* READING PASSAGE:
━━━━
Re: [PATCH] x86, UV: Improve access time to RTC clock in nodecontroller

From: Ingo Molnar
Date: Fri Sep 10 2010 - 02:59:53 EST



* Jack Steiner <steiner@xxxxxxx> wrote:

> UV has a globally synchronized clock (UV RTC) that is located in the node
> controller chip of each blade. Although any cpu can access it's own RTC
> without making offnode references, access to a register in the node
> controller still requires a few hundred nsec. This is problematic for
> some workloads.
>
> This patch changes the clock code so that the RTC value is calculated
> based on the in-core TSC clock. Access to the TSC is much faster than
> access to the RTC.
> OLD: 292 nsec
> NEW: 18 nsec

Impressive speedup!

>
>
> Periodically, a pair of TSC/RTC values is read. New requests to read the
> RTC will read the current TSC, then calculate an RTC value
> based on the TSC delta from the last sync point and the ratio of TSC to
> RTC frequencies.
>
> Signed-off-by: Jack Steiner <steiner@xxxxxxx>
> Reviewed-by: Robin Holt <holt@xxxxxxx>
>
> ---
> arch/x86/kernel/uv_time.c | 494 ++++++++++++++++++++++++++++++++++++++++++++--
> 1 file changed, 473 insertions(+), 21 deletions(-)
>
> Index: linux/arch/x86/kernel/uv_time.c
> ===================================================================
> --- linux.orig/arch/x86/kernel/uv_time.c 2010-09-09 14:02:09.000000000 -0500
> +++ linux/arch/x86/kernel/uv_time.c 2010-09-09 14:03:32.302037155 -0500
> @@ -15,12 +15,14 @@
> * along with this program; if not, write to the Free Software
> * Foundation, Inc., 59 Temple Place, Suite 330, Boston, MA 02111-1307 USA
> *
> - * Copyright (c) 2009 Silicon Graphics, Inc. All Rights Reserved.
> + * Copyright (c) 2009-2010 Silicon Graphics, Inc. All Rights Reserved.
> * Copyright (c) Dimitri Sivanich
> */
> #include <linux/clockchips.h>
> #include <linux/slab.h>
> +#include <linux/sysfs.h>
>
> +#include <asm/timer.h>
> #include <asm/uv/uv_mmrs.h>
> #include <asm/uv/uv_hub.h>
> #include <asm/uv/bios.h>
> @@ -29,8 +31,137 @@
> #include <asm/cpu.h>
>
> #define RTC_NAME "sgi_rtc"
━━━━
* DATA SUPPLIED:

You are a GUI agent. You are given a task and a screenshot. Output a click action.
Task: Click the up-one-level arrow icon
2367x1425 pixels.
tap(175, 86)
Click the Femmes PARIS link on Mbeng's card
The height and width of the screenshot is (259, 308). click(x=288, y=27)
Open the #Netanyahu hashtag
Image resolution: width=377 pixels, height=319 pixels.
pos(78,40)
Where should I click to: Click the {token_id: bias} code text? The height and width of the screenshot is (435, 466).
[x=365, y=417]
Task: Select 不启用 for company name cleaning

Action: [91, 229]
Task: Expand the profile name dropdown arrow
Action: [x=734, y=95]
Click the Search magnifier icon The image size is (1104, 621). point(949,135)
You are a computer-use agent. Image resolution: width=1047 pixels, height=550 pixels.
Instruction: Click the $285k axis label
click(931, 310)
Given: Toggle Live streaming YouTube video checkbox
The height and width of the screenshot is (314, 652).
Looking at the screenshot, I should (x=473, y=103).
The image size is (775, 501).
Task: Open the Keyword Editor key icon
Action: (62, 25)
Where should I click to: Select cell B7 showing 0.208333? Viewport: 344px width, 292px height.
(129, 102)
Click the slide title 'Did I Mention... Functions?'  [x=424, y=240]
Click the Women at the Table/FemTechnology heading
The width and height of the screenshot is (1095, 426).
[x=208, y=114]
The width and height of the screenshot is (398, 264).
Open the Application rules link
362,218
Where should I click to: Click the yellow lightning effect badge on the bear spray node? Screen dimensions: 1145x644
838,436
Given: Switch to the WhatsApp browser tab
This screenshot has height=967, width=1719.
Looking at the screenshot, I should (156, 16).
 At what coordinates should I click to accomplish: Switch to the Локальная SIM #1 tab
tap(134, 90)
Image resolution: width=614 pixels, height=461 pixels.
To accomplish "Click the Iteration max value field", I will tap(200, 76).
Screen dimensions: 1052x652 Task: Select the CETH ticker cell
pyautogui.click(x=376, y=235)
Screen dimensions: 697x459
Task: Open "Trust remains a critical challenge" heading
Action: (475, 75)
━━━━
* PROBLEMS:
**1.** According to the UV clock patch email, why does the patch compute the RTC value from the TSC instead of reading the RTC register directly? Answer in one to three sentences.
**2.** List every header file that appears in an #include line in the UV clock patch email.
The data above comes from a different source than the UV clock patch email.

* RESULTS OF THE EXERCISE:
**1.** Reading a register in the node controller still takes a few hundred nanoseconds, which is a problem for some workloads. Reading the in-core TSC is much faster, so the time drops from 292 nsec to 18 nsec.

**2.**
- linux/clockchips.h
- linux/slab.h
- linux/sysfs.h
- asm/timer.h
- asm/uv/uv_mmrs.h
- asm/uv/uv_hub.h
- asm/uv/bios.h
- asm/cpu.h